C'est toujours une tâche délicate, pour un papa, de caser ses filles, tâche plus ardue encore lorsqu'un chef de famille a de soi-même si haute idée qu'il n'estime aucun « prétendu » digne d'être son gendre, ce prétendu fût-il prince régnant, riche à milliards et doué de toutes les vertus. Le cas est rare, très rare ; pourtant il s'est déjà présenté. Dans la famille des Bourbons de France, il était presque de règle, depuis le milieu du dix-huitième siècle, que les filles ne se marient point : toute union semblait, à de si nobles et puissantes dames, une mésalliance. Louis XIV avait monté si haut l'orgueil de sa race et de son sang, que ses descendantes se considéraient comme immariables. Quatre des filles de Louis XV restèrent «demoiselles», leur nièce, Mme Elisabeth, pour son malheur, coiffa également sainte Catherine. La fille de Louis XVI trouva, à la vérité, un mari, mais pour ne pas déchoir, elle épousa son cousin germain, le duc d'Angoulême, nul autre mortel n'étant d'assez bonne maison pour aspirer à sa main ; et sans vouloir manquer de déférence envers la mémoire de Louis XVIII qui combina cette piteuse union, on peut constater que le résultat n'en fut pas heureux.
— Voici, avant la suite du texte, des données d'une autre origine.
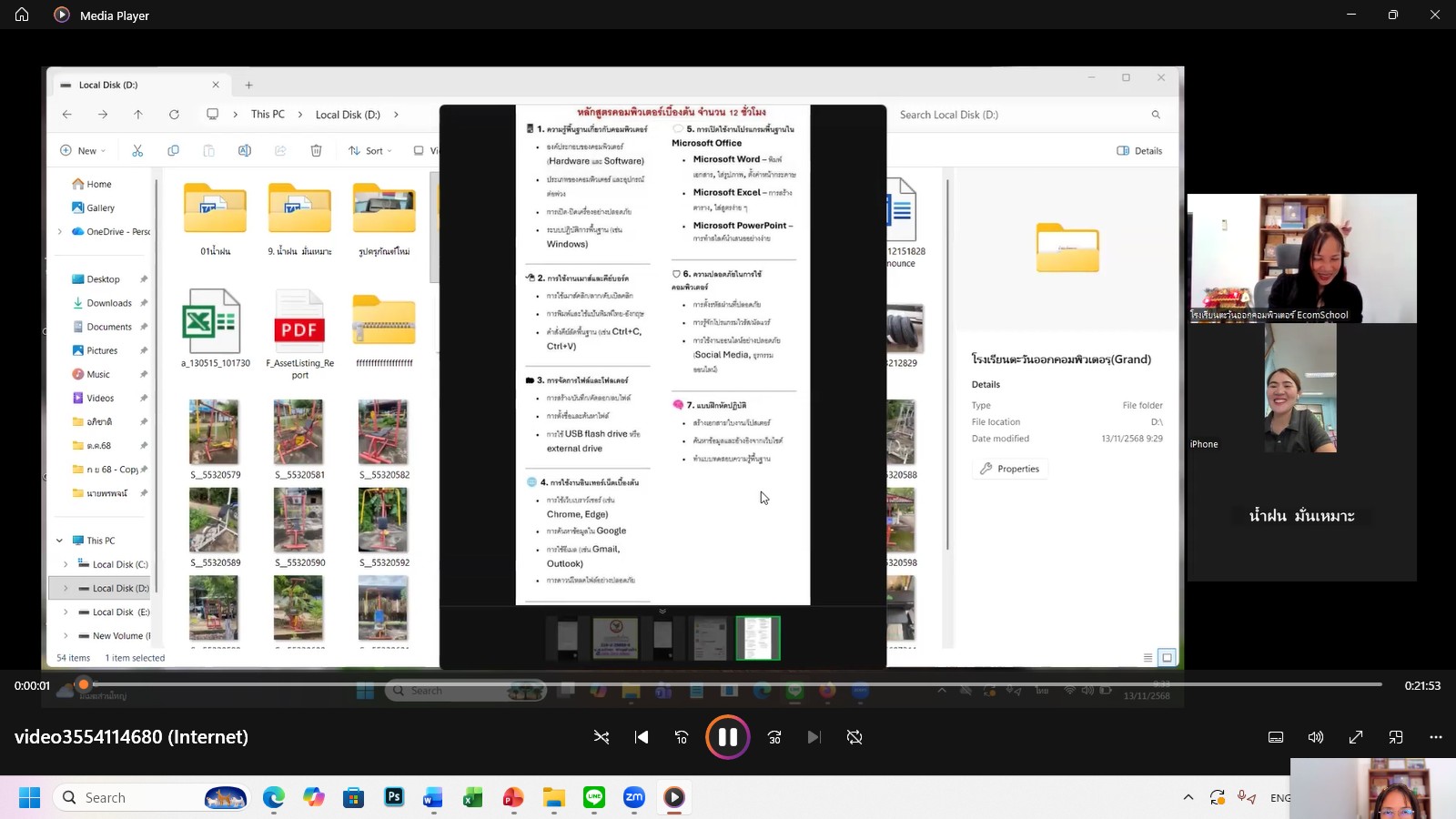The image size is (1456, 819).
Task: Click the Properties button in the details pane
Action: [1010, 469]
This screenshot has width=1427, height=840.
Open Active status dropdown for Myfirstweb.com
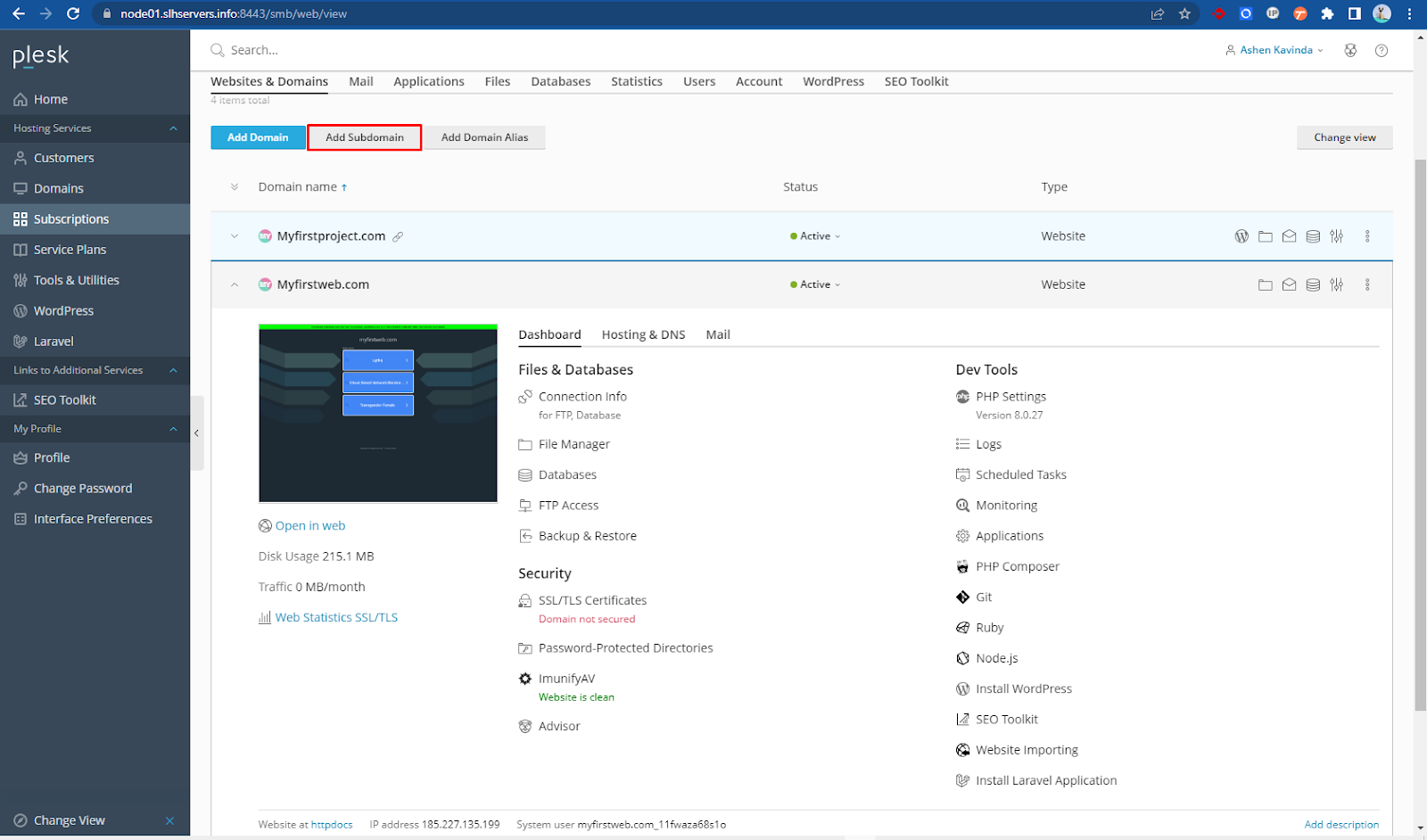pyautogui.click(x=816, y=285)
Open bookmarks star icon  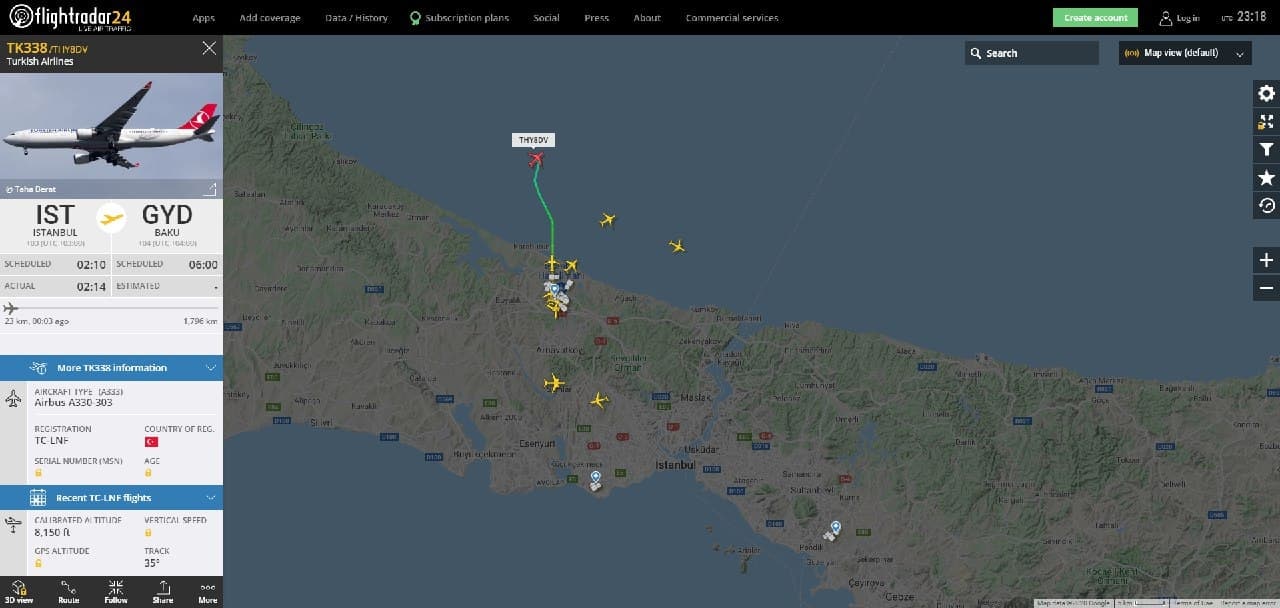[1266, 178]
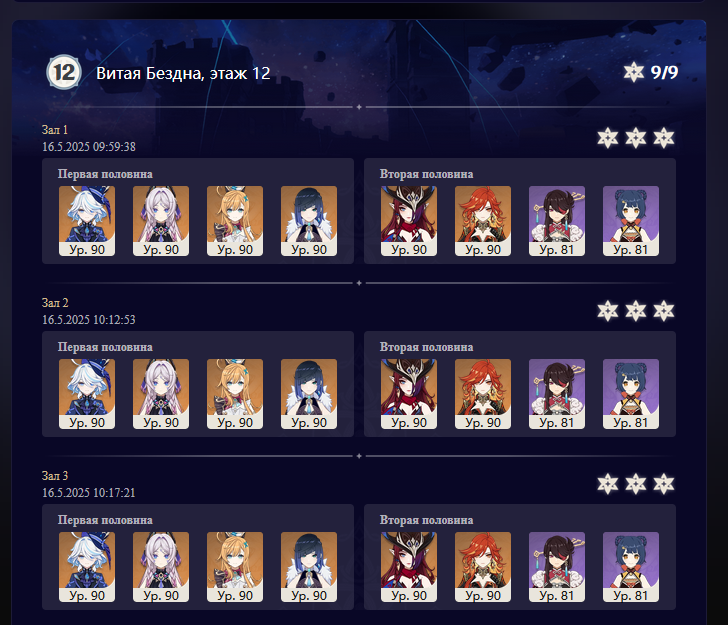
Task: Click Xiangling Ур. 81 portrait in Зал 1
Action: (x=630, y=221)
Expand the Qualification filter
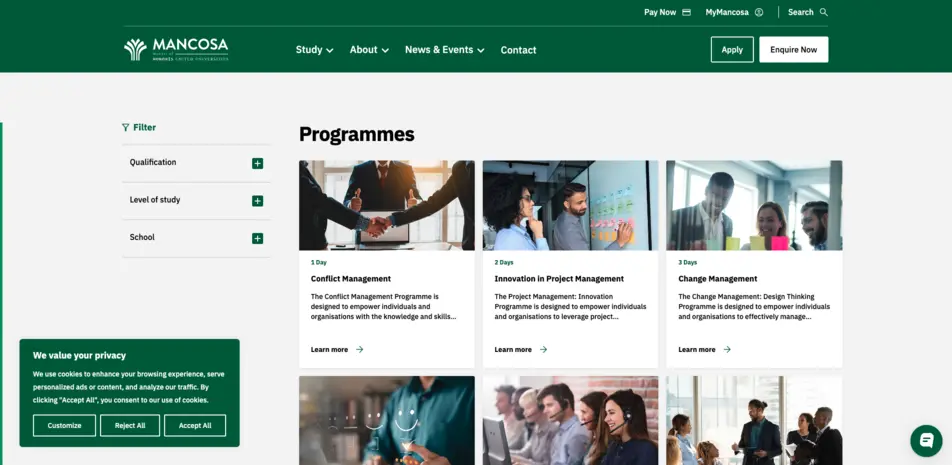 tap(257, 163)
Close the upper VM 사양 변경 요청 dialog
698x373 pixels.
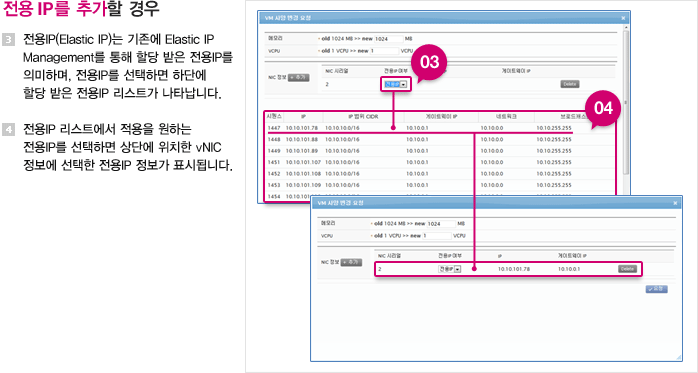click(x=623, y=18)
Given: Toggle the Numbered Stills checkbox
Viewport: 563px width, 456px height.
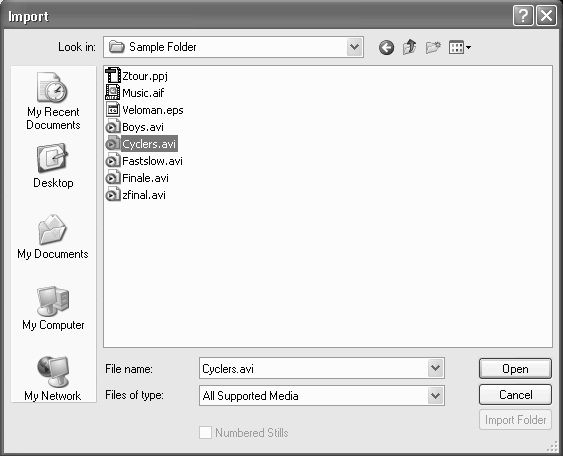Looking at the screenshot, I should click(x=205, y=432).
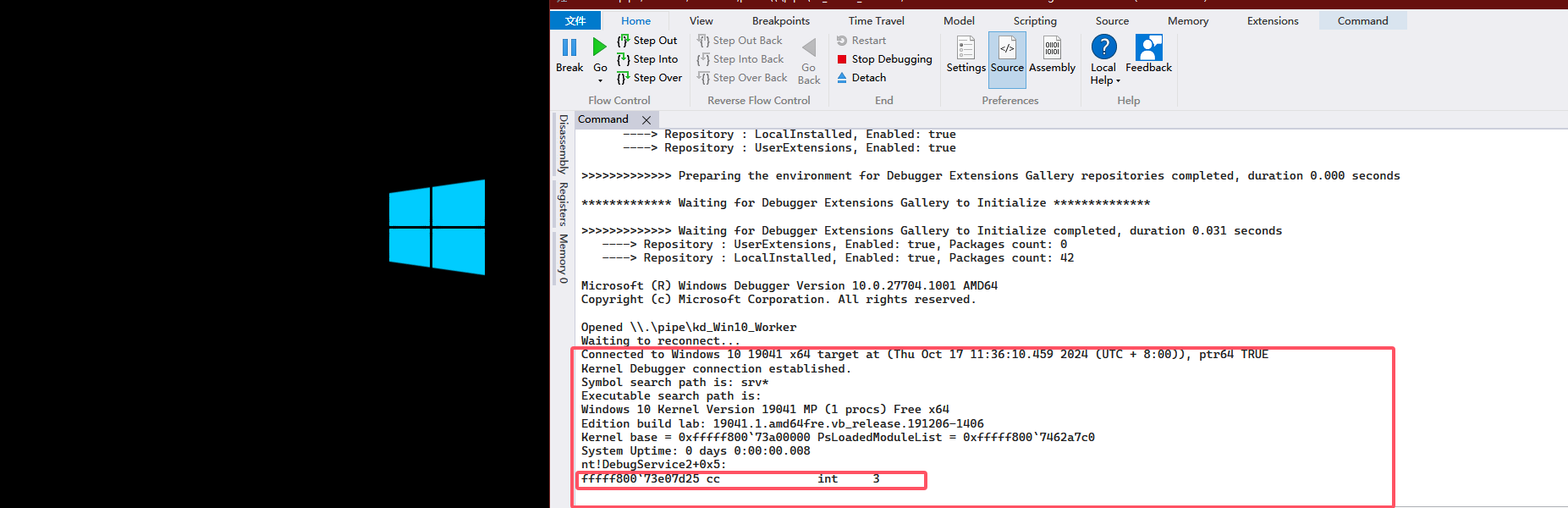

La vie des quatre filles de Louis XV - Mesdames tantes, comme on disait sous Louis XVI - était assez morne. Elles ne savaient manifestement pas à quoi occuper leur temps. Mme Adélaïde, la plus active, joue du violon, tourne des ronds de serviette, sonne du cor, démonte des horloges, pince de la guimbarde, monte à cheval ; elle a la parole brève, la voix virile, les manières brusques. Victoire, la plus gracieuse et la plus douce, se complaît à la lecture. Sophie, indolente et timide, ne quitte guère la bergère capitonnée où elle sommeille. Le duc de Luynes la dépeint « fort blanche, avec un air de beauté ». Mme Campan la décrit comme étant « d'une rare laideur, avec l'air effarouché, regardant de côté à la manière des lièvres ». Qui croire ? La vérité, en histoire, n'est point facile à démêler. De la quatrième des filles de Louis XV, Mme Louise, nous parlerons tout à l'heure, à l'occasion d'une remarquable étude qu'a publiée récemment M. Geoffroy de Grandmaison.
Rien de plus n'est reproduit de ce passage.